Outlook for this week (Monday, March 2): International gold opened sharply higher by $94.5 to $5,371.65 per ounce, driven by increased risk aversion amid escalating Middle East tensions over the weekend. Although some profit-taking occurred afterward, prices remained above last week’s closing level. The expectation is for continued upward movement during the day.
However, the US dollar index also opened strong, likely to continue rebounding in the short term, which will limit the pace of gold price increases. Additionally, the gap at the opening is large, requiring a pullback to fill. Therefore, caution is needed regarding potential retracement risks. Overall, the trend remains bullish. On one hand, the dollar index is rebounding short-term but faces downward pressure from the weekly and monthly charts, and rate cut expectations still exist for the year. On the other hand, Trump indicated that military actions against Iran could last four weeks, making short-term safe-haven sentiment difficult to ease. Thus, the main strategy this month remains bullish.
Today, focus will be on US February S&P Global Manufacturing PMI final, US February ISM Manufacturing PMI, and other data, which are expected to favor higher gold prices.
Additionally, this week will see the release of February non-farm payrolls, January retail sales, and latest US manufacturing and services indicators. The overall expectation is for these to support higher gold prices, with geopolitical risks adding to the bullish outlook during the week.
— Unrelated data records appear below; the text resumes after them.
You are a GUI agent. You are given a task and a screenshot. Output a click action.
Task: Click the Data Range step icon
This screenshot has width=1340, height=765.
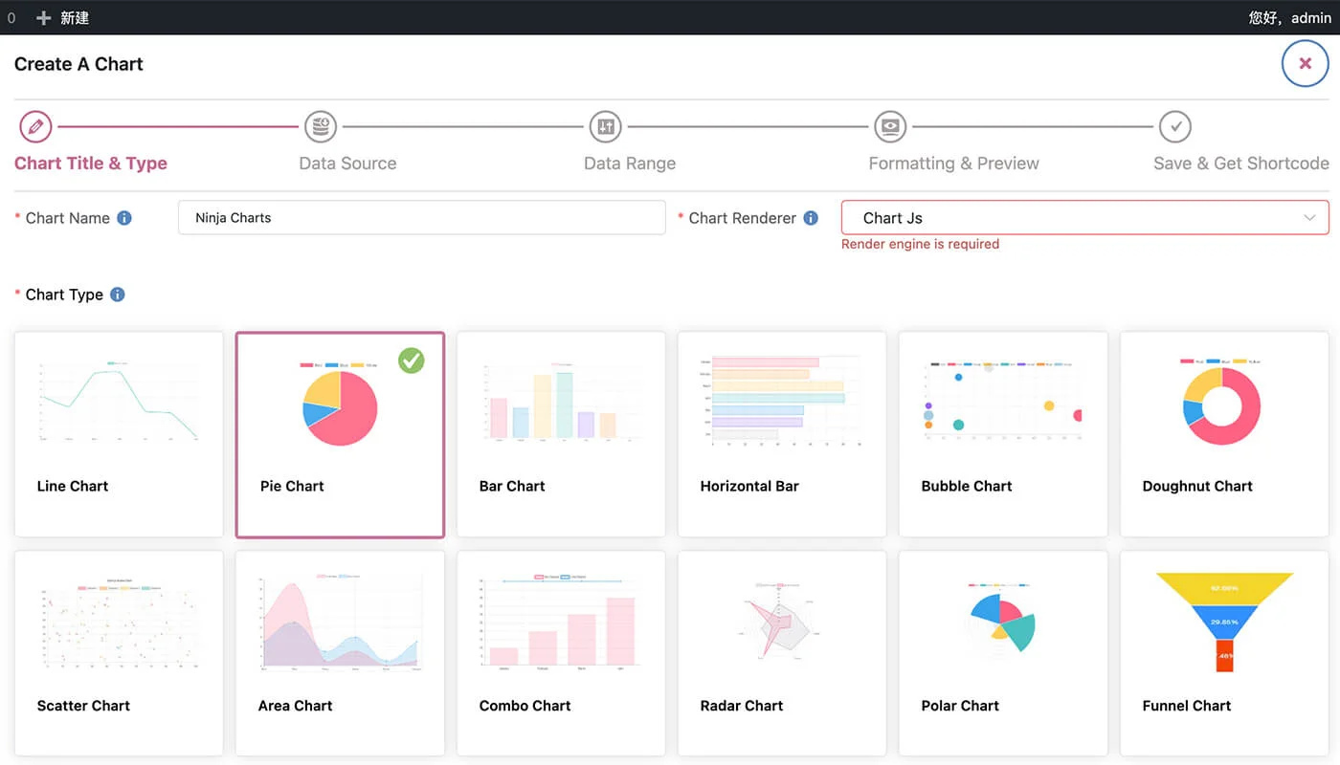pyautogui.click(x=605, y=126)
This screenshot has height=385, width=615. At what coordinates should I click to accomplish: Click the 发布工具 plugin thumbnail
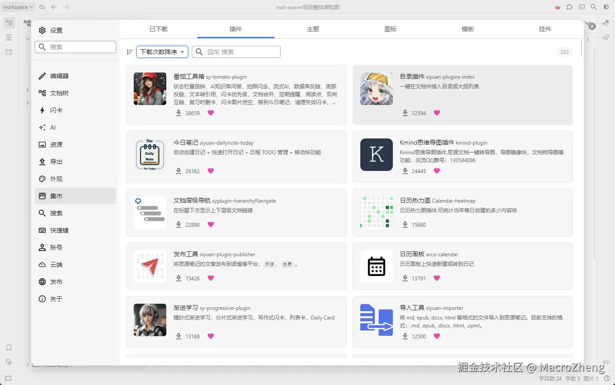pyautogui.click(x=150, y=266)
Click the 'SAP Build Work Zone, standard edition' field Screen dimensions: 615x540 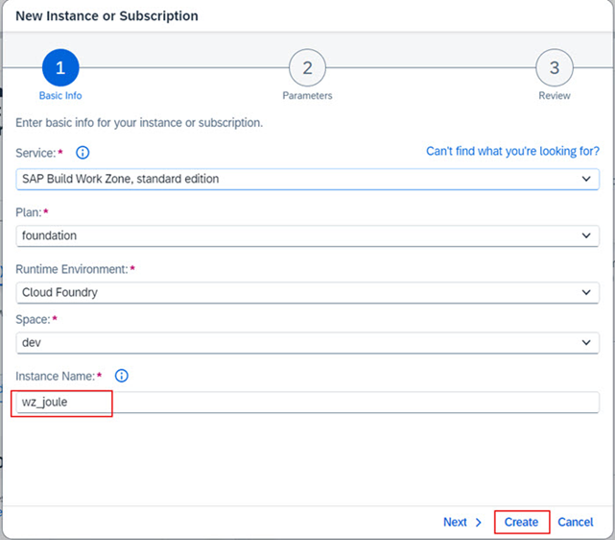click(288, 179)
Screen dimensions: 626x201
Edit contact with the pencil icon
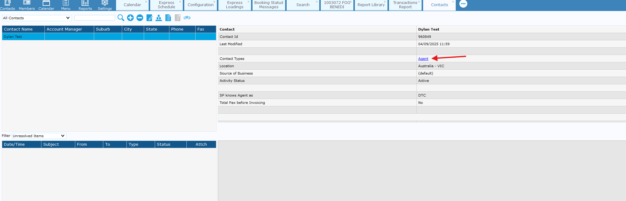tap(149, 18)
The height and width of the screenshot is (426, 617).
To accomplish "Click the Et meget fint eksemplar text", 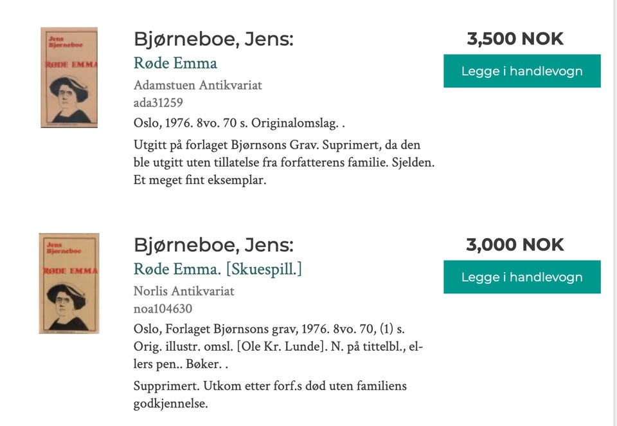I will pyautogui.click(x=201, y=180).
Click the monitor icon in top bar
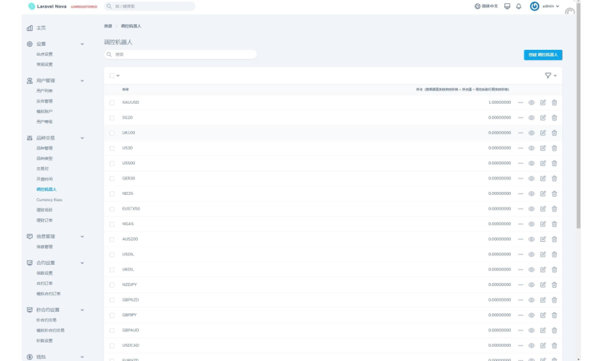The image size is (598, 361). (507, 6)
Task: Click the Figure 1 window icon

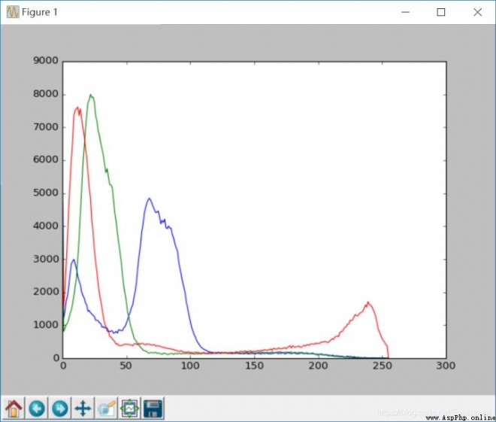Action: coord(13,12)
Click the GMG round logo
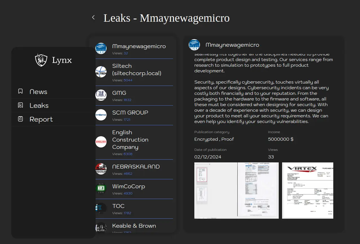Screen dimensions: 360x244 pyautogui.click(x=101, y=95)
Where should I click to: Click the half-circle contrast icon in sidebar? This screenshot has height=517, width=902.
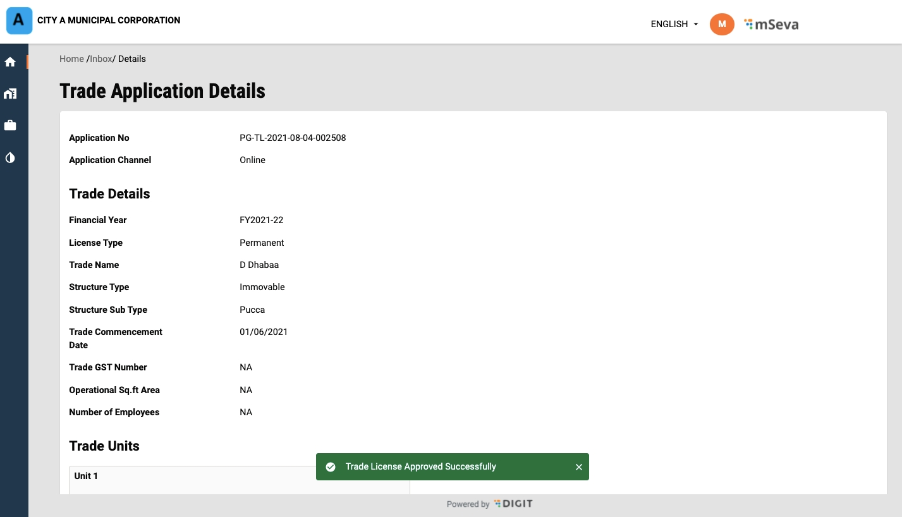pyautogui.click(x=10, y=157)
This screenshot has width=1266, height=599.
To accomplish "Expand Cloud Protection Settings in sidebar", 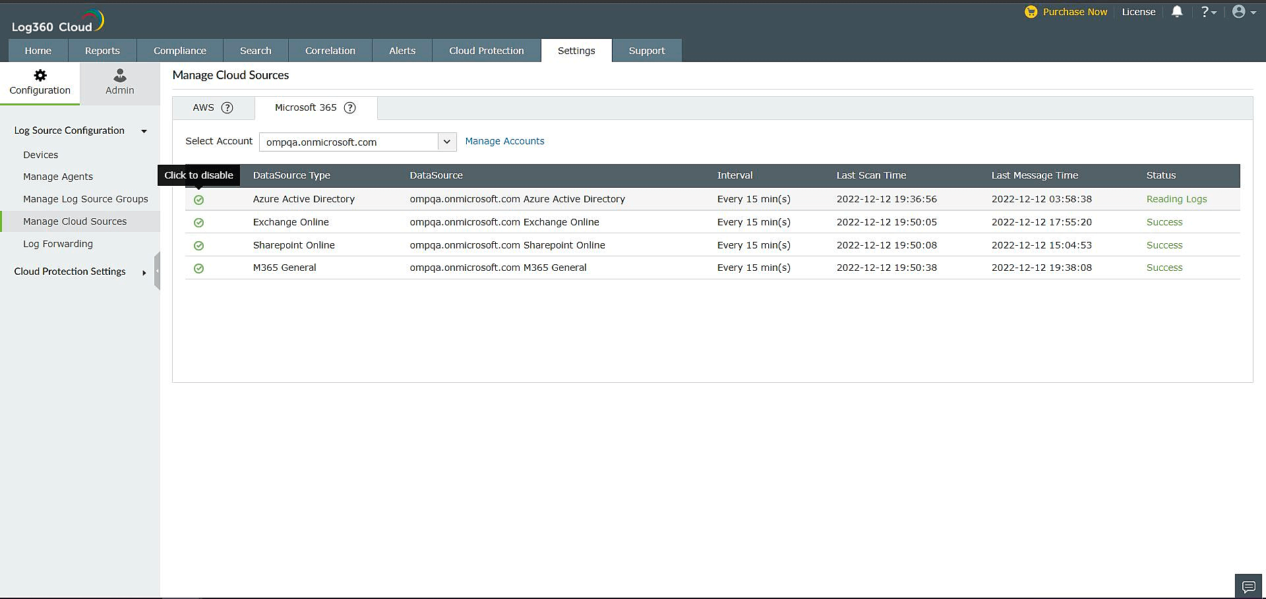I will pyautogui.click(x=144, y=272).
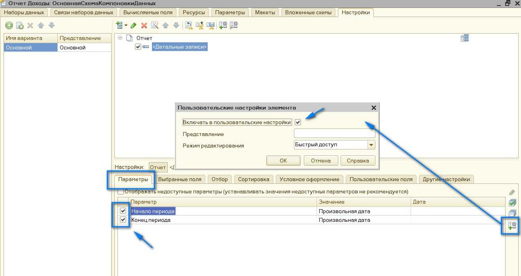Uncheck the Начало периода parameter
The width and height of the screenshot is (521, 276).
click(123, 211)
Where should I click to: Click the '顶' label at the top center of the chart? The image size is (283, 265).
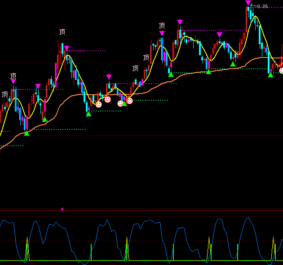pyautogui.click(x=162, y=26)
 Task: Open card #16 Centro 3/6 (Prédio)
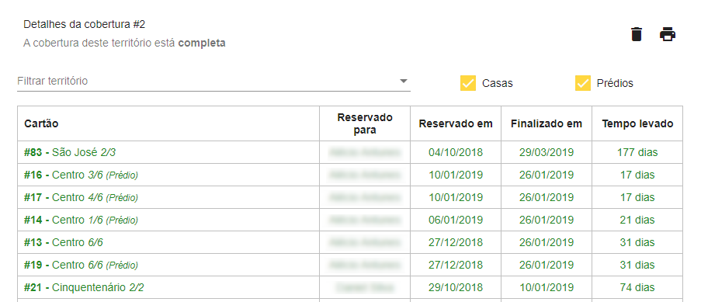pyautogui.click(x=81, y=175)
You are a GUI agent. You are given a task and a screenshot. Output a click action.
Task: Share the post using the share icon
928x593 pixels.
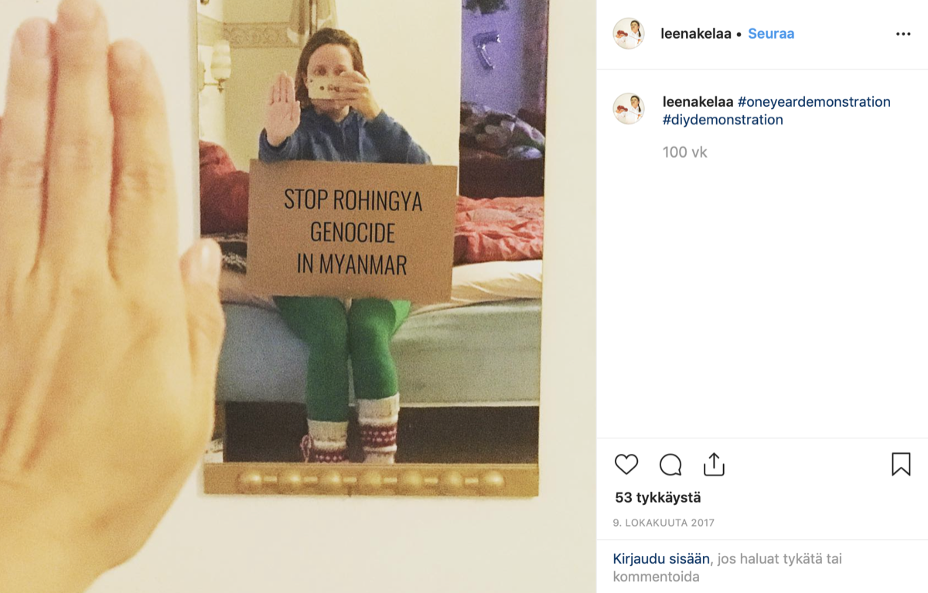tap(714, 464)
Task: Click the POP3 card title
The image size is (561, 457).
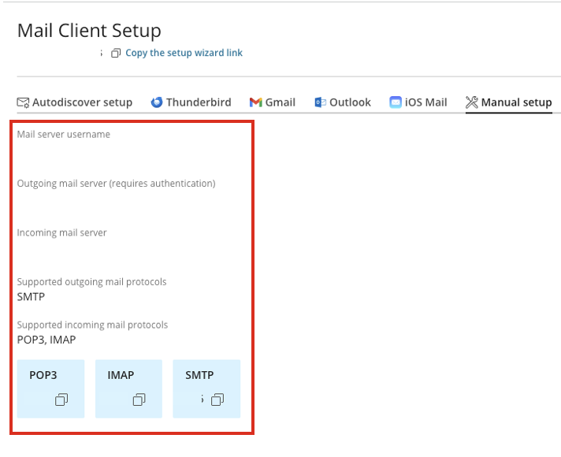Action: click(43, 376)
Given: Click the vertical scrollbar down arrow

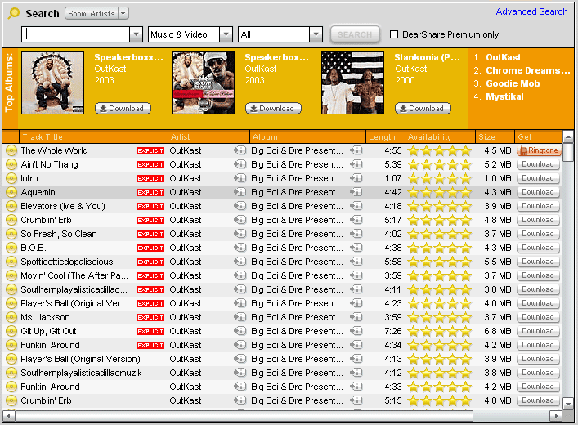Looking at the screenshot, I should (x=568, y=403).
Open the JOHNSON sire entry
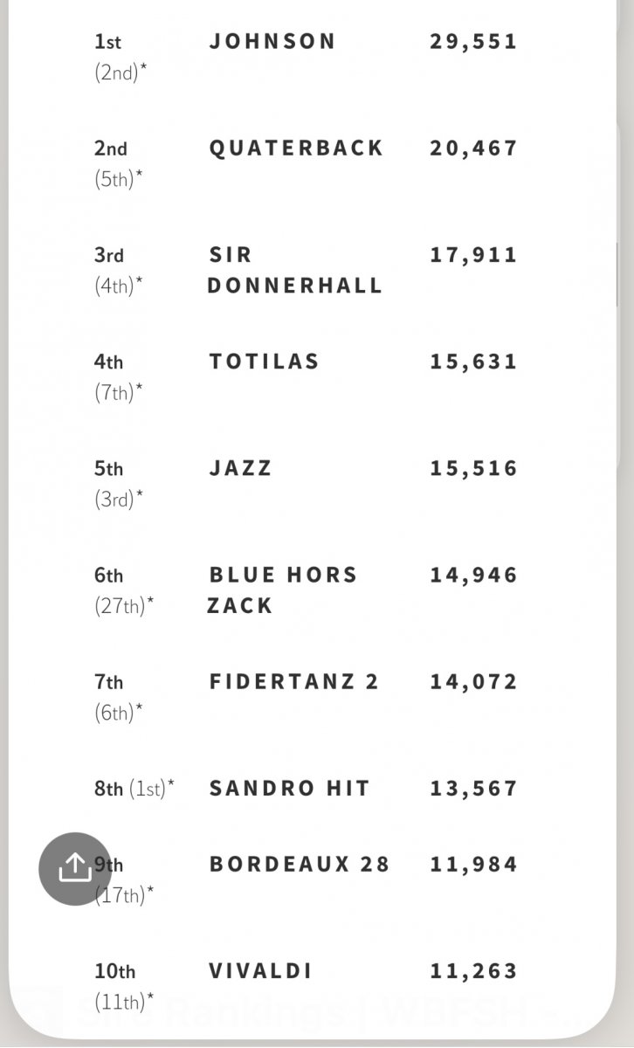The height and width of the screenshot is (1048, 634). coord(272,41)
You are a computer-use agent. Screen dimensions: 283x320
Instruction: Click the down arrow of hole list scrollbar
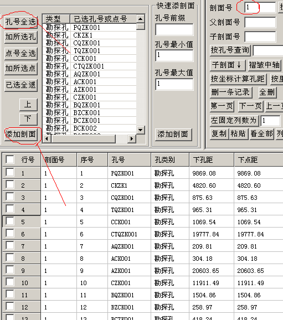(140, 130)
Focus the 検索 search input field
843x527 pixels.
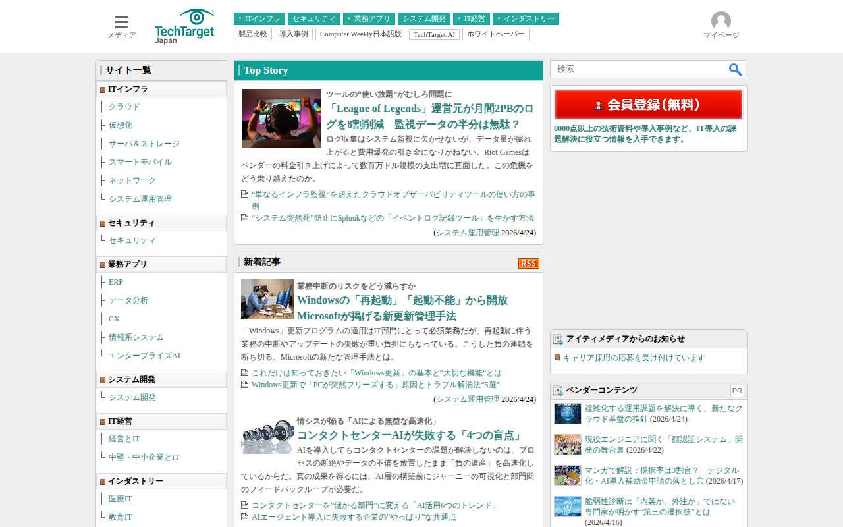[639, 69]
Conversely, if negotiations are optimistic, only a certain retracement may occur, but the overall trend remains upward.
Furthermore, if non-farm payroll data meet or fall below expectations, it will increase prospects for rate cuts, further supporting gold prices. Conversely, if data surpass expectations, it won’t change the rate cut cycle within the year. In the short term, retracements caused by negative factors that reach support levels are seen as buying opportunities.
Fundamentally, geopolitical tensions over the past decades are long-term uncertainties, and temporary easing is unlikely to change the overall trend. Instead, these are stepping stones that push gold prices higher.
Market expectations also include two rate cuts by the Fed this year. The US Trade Representative has indicated tariffs on some countries will be raised from 10% to 15% or higher. The re-pricing of inflation and growth expectations due to tariffs is far from over.
In terms of demand, PDR Gold ETF holdings as of February 25 show the world’s largest gold ETF, SPDR Gold Trust, increased holdings to 1,097.62 tons, up 3.43 tons from the previous trading day, reaching a new high since February 2021. This accumulation signals strong institutional confidence in gold’s long-term value.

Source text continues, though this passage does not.